Objectives -
1. In the passage on God's necessary existence, please swap "ontological argument" for "cosmological argument" and write out the part starting with "A second reason" and going on through "1990, Davidson 1999).".
2. Summarize the passage on God's necessary existence in two sentences.
3. According to the passage on God's necessary existence, who formulated the most sophisticated version of the ontological argument?
[BEGIN Document text]
A second reason for accepting the necessary existence of God would be available if one took the ontological argument to be sound. There are, of course, many versions of the ontological argument. But, all of them entail that God exists necessarily. The most sophisticated version of the argument has been formulated by Alvin Plantinga (1974a, 1974b, 1990). This motivation (the soundness of the ontological argument) is, of course, closely tied to the first motivation (Anselmian theology).
A final reason for thinking that God exists necessarily is one that we will consider in-depth in the next section of the essay: Abstract objects depend on God for their existence, and abstract objects exist in every world; therefore, God exists in every world (see Plantinga 1980, Plantinga 1982, Leftow 1990, Davidson 1999).
[END Document text]
[BEGIN Entries provided]
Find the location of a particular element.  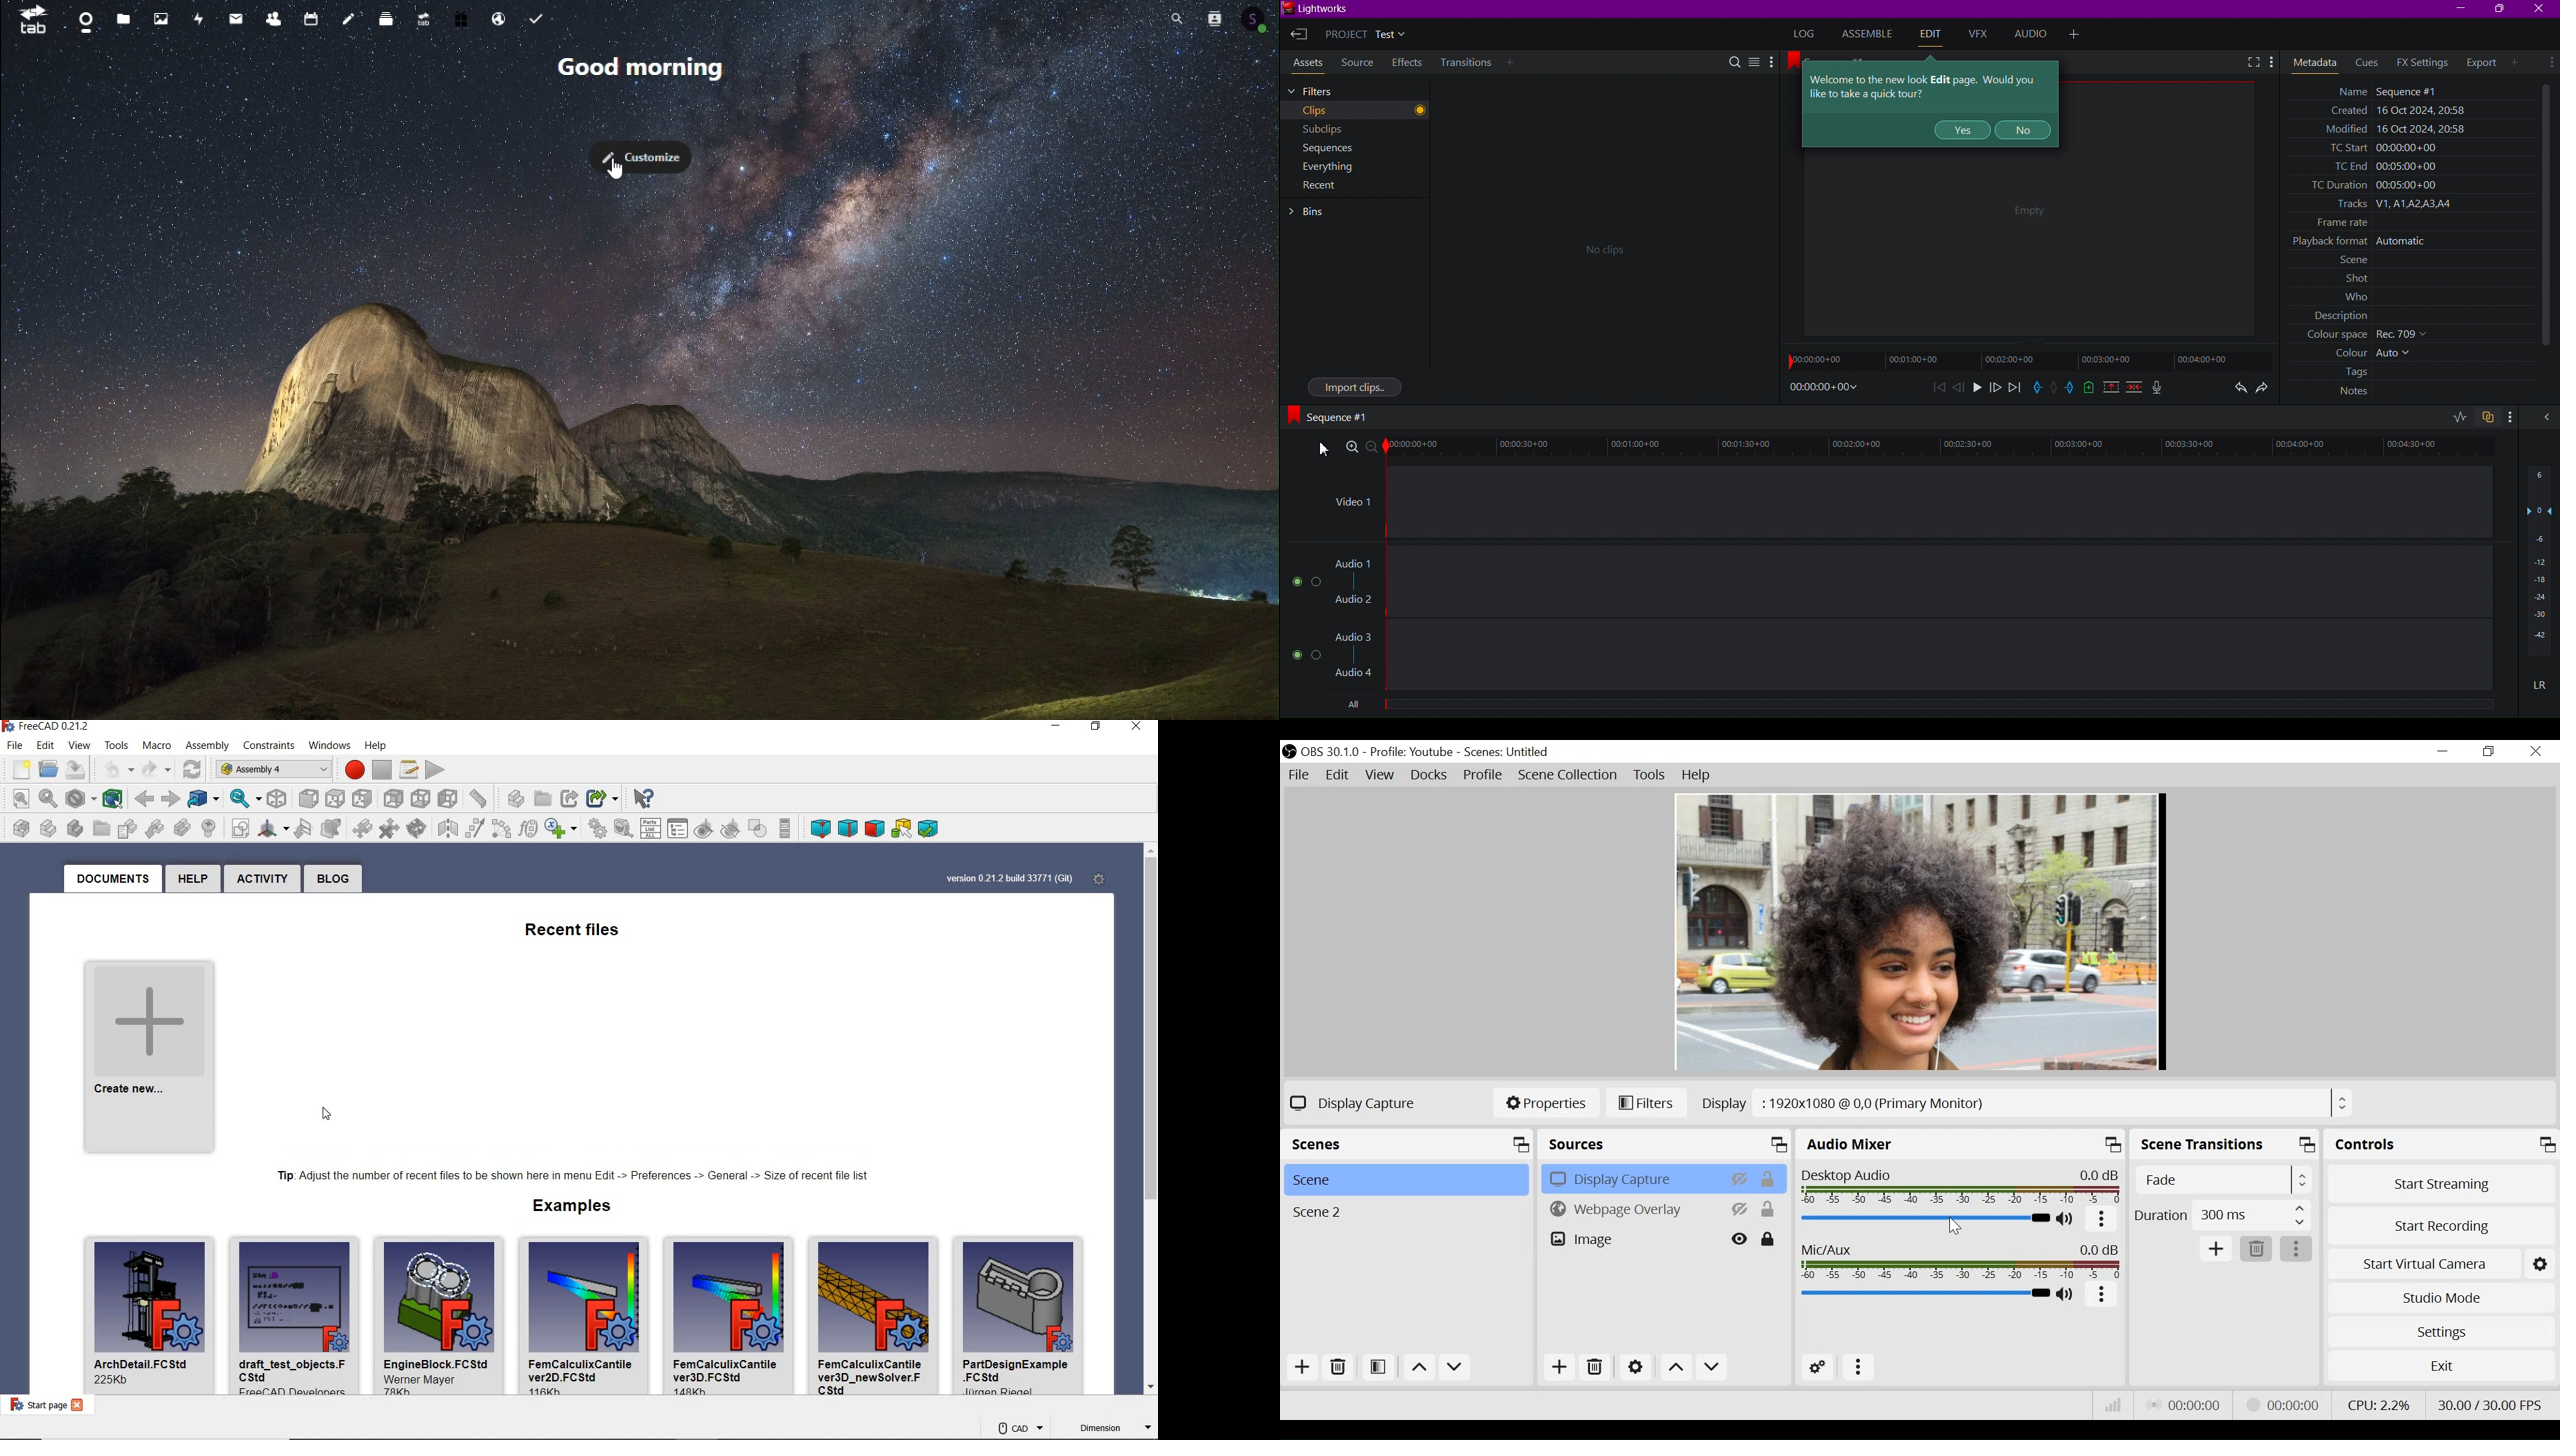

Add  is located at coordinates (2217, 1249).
[END Entries provided]
[BEGIN Entries provided]
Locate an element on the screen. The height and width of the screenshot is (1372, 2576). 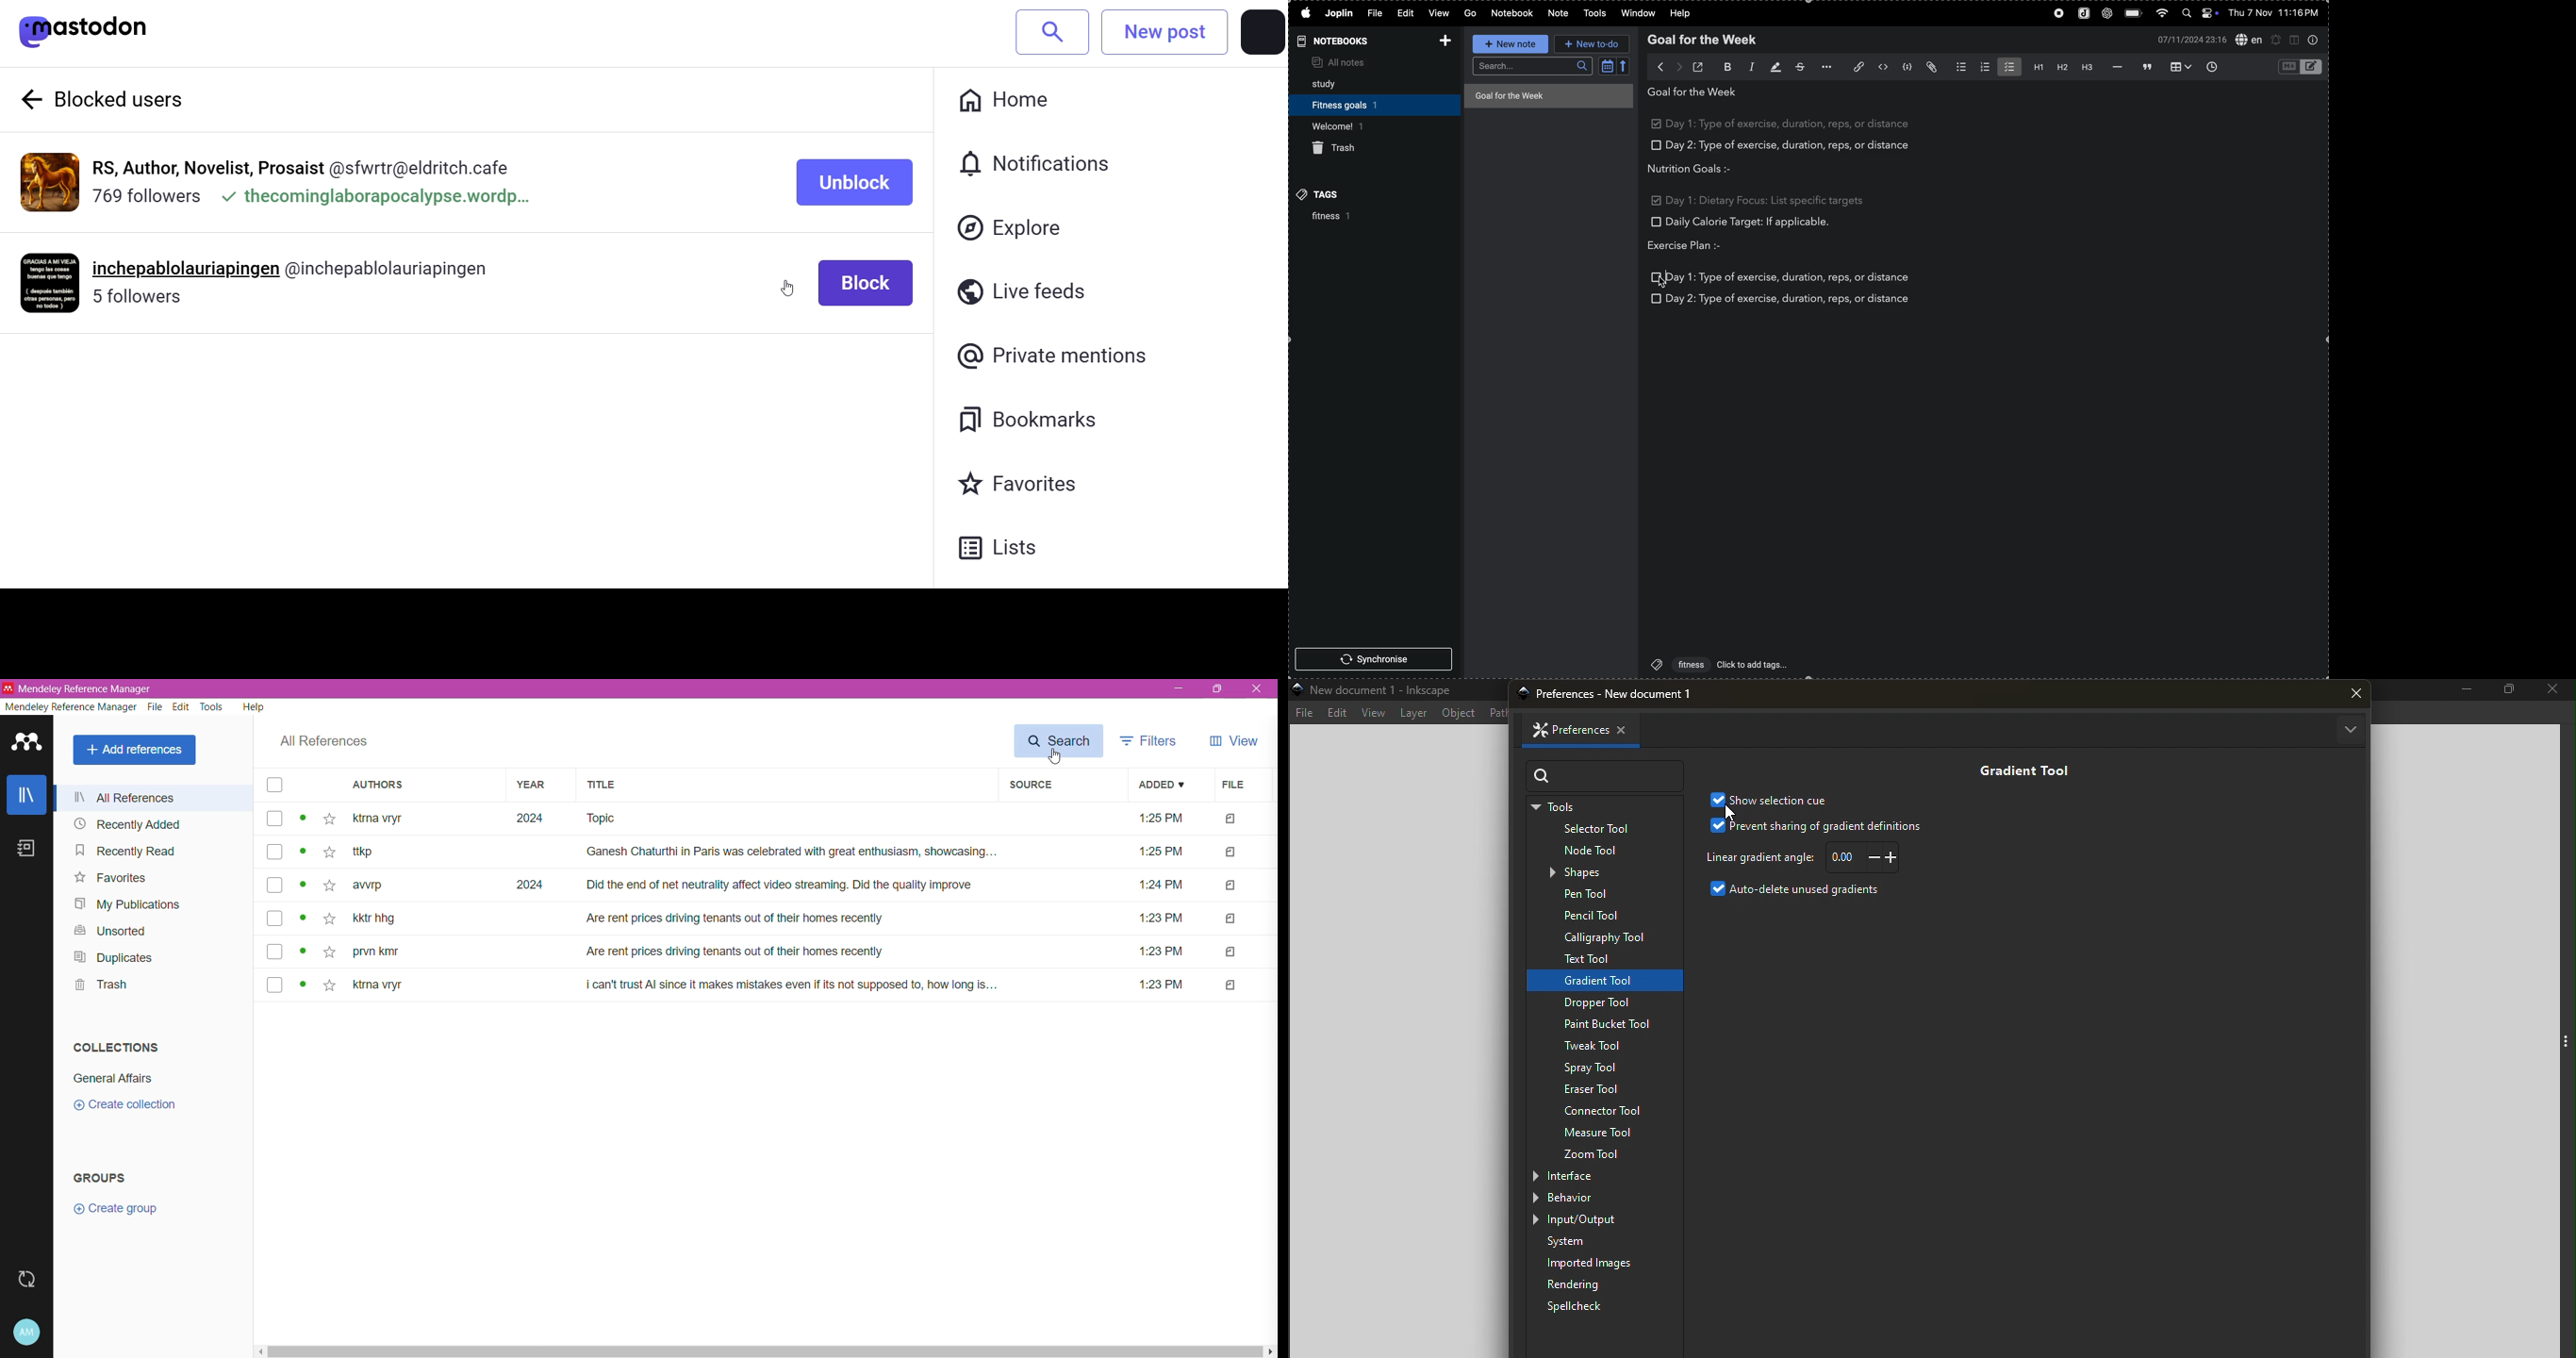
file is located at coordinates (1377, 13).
[END Entries provided]
The responses -
1.
A second reason for accepting the necessary existence of God would be available if one took the cosmological argument to be sound. There are, of course, many versions of the cosmological argument. But, all of them entail that God exists necessarily. The most sophisticated version of the argument has been formulated by Alvin Plantinga (1974a, 1974b, 1990). This motivation (the soundness of the cosmological argument) is, of course, closely tied to the first motivation (Anselmian theology).
A final reason for thinking that God exists necessarily is one that we will consider in-depth in the next section of the essay: Abstract objects depend on God for their existence, and abstract objects exist in every world; therefore, God exists in every world (see Plantinga 1980, Plantinga 1982, Leftow 1990, Davidson 1999).

2. One reason to accept that God exists necessarily is that the ontological argument, in any of its versions, would entail it if sound, and its most sophisticated version was formulated by Alvin Plantinga. A final reason is that abstract objects depend on God for their existence and exist in every world, so God exists in every world.

3. Alvin Plantinga